Montre-moi à quoi tu ressembles, je te dirai qui tu es
Pourquoi un tel lien est-il établi entre poids et savoir-faire professionnel ? Comment les entreprises tentent-elles de rationaliser une discrimination lorsqu’elles ne peuvent se cacher ni derrière la pause occasionnée par une grossesse, ni derrière le coût de l’adaptation des postes de travail ?
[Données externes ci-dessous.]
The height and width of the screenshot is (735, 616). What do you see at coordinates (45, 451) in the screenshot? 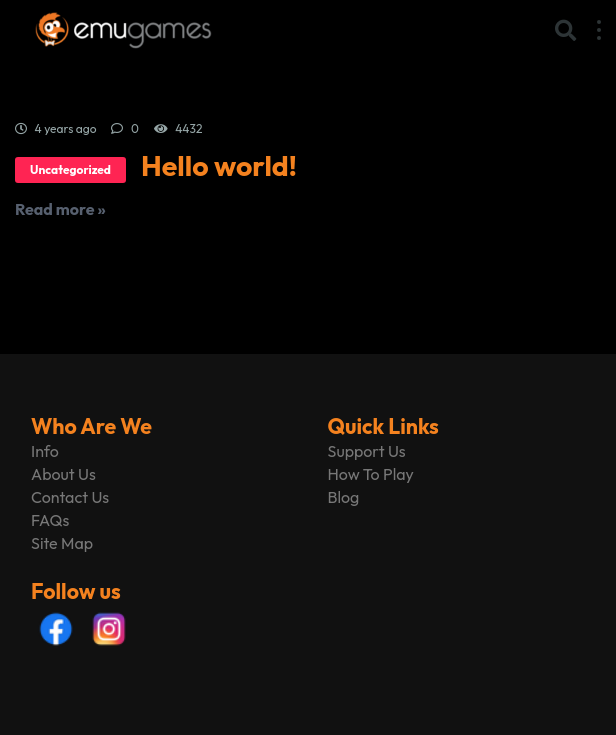
I see `Info` at bounding box center [45, 451].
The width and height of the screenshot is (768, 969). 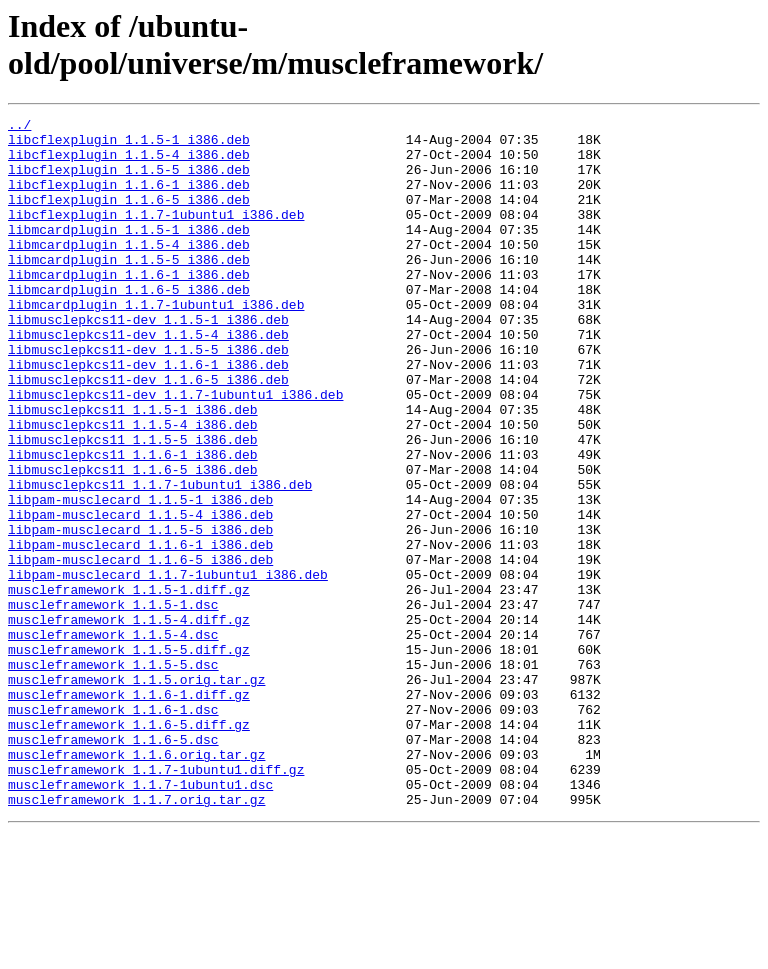 I want to click on muscleframework_1.1.7.orig.tar.gz, so click(x=136, y=937).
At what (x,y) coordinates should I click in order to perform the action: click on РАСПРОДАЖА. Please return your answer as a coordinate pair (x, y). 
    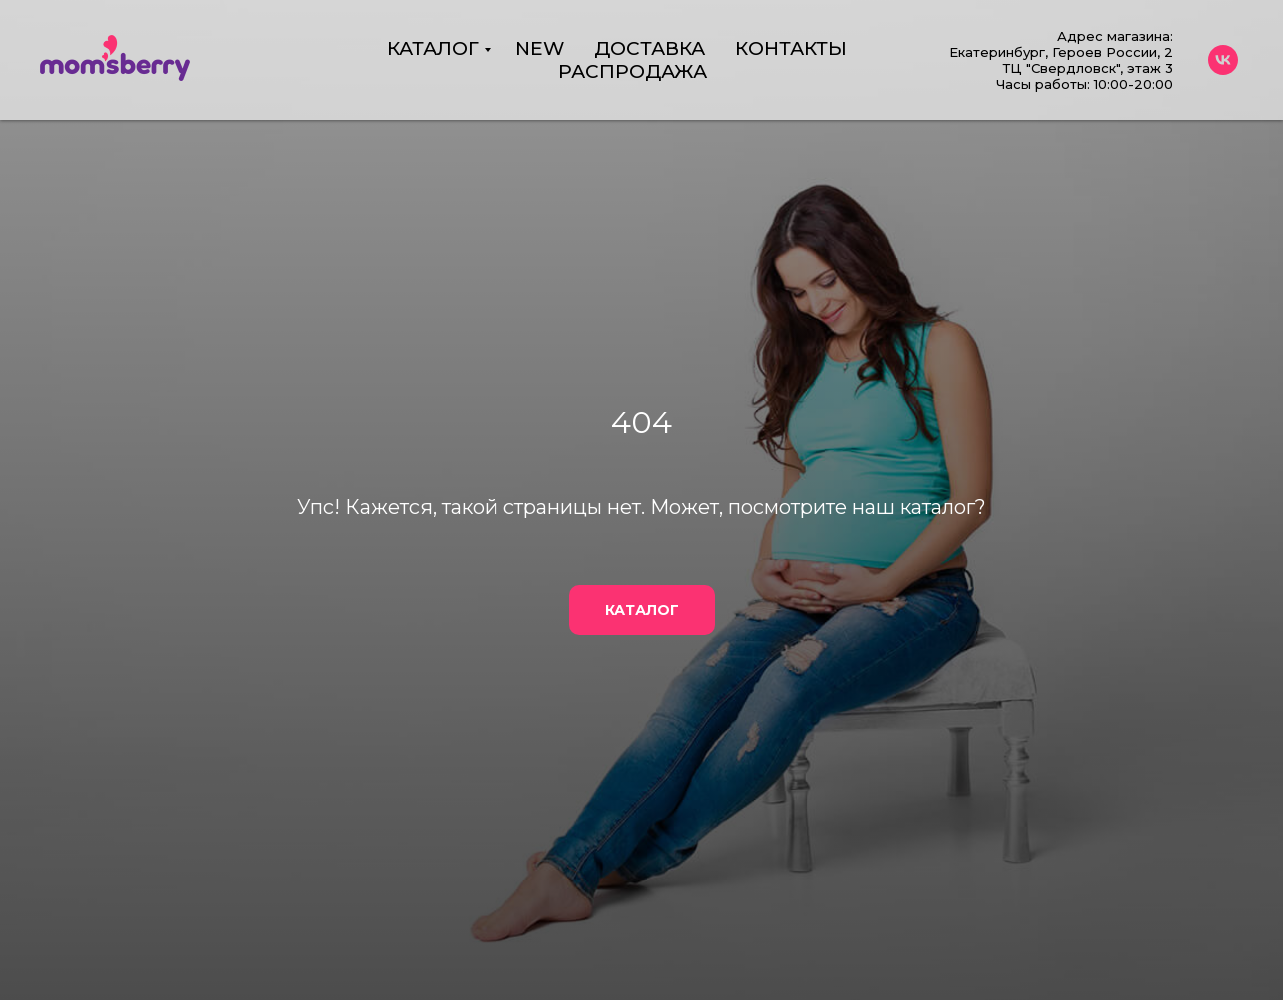
    Looking at the image, I should click on (632, 71).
Pour les observateurs et les personnes concernées, leurs difficultés à convaincre les recruteurs est imputable à la persistance de certains stéréotypes. « Les personnes obèses sont plus souvent caractérisées par leur poids que par d’autres attributs sociaux », notait le sociologue Jean-Pierre Poulain lors d’un colloque sur la question en 2009. « Le statut de ‘gros’ ou de ‘grosse’ prend le pas sur toutes les autres qualités du sujet. » Dans le regard de l’autre, on est donc obèse avant d’être femme ou homme, blond ou brun, grand ou petit, sérieux, timide ou même diplômé.
Il y a aussi (et surtout) cette idée que, contrairement à un handicap, le surpoids est un choix de vie, et qu’il suffirait que le candidat le décide pour changer de condition.
D’où le schéma mental qui associe le surpoids à une forme de paresse, à un manque de contrôle. Que pourrait apporter à l’entreprise un candidat qui ne sait faire preuve de volonté et d’efficacité dans sa vie personnelle ? Le glissement est subtil mais pernicieux du physique au moral et rappelle en cela la physiognomonie du XIXe siècle, cette méthode chère à Honoré de Balzac et qui prétendait déduire la personnalité d’un individu de son apparence.
Contestée depuis toujours et sans aucun fondement scientifique, elle n’en reste pas moins ancrée dans l’esprit de chacun par la déclinaison de stéréotypes dans les films, les séries et surtout les dessins animés dans lesquels le gentil est forcément athlétique et le gros, toujours la caution humoristique.
L’entreprise dont vous êtes le héro
Malheureusement, et là réside le problème, la fiction n’est pas sans conséquences dans le monde réel. Ambassadeur de la marque, carte de visite de son entreprise, le salarié campe -plus ou moins ouvertement selon les professions- un rôle de représentation. De quoi transformer la réalité en caricature dans les cas les plus extrêmes.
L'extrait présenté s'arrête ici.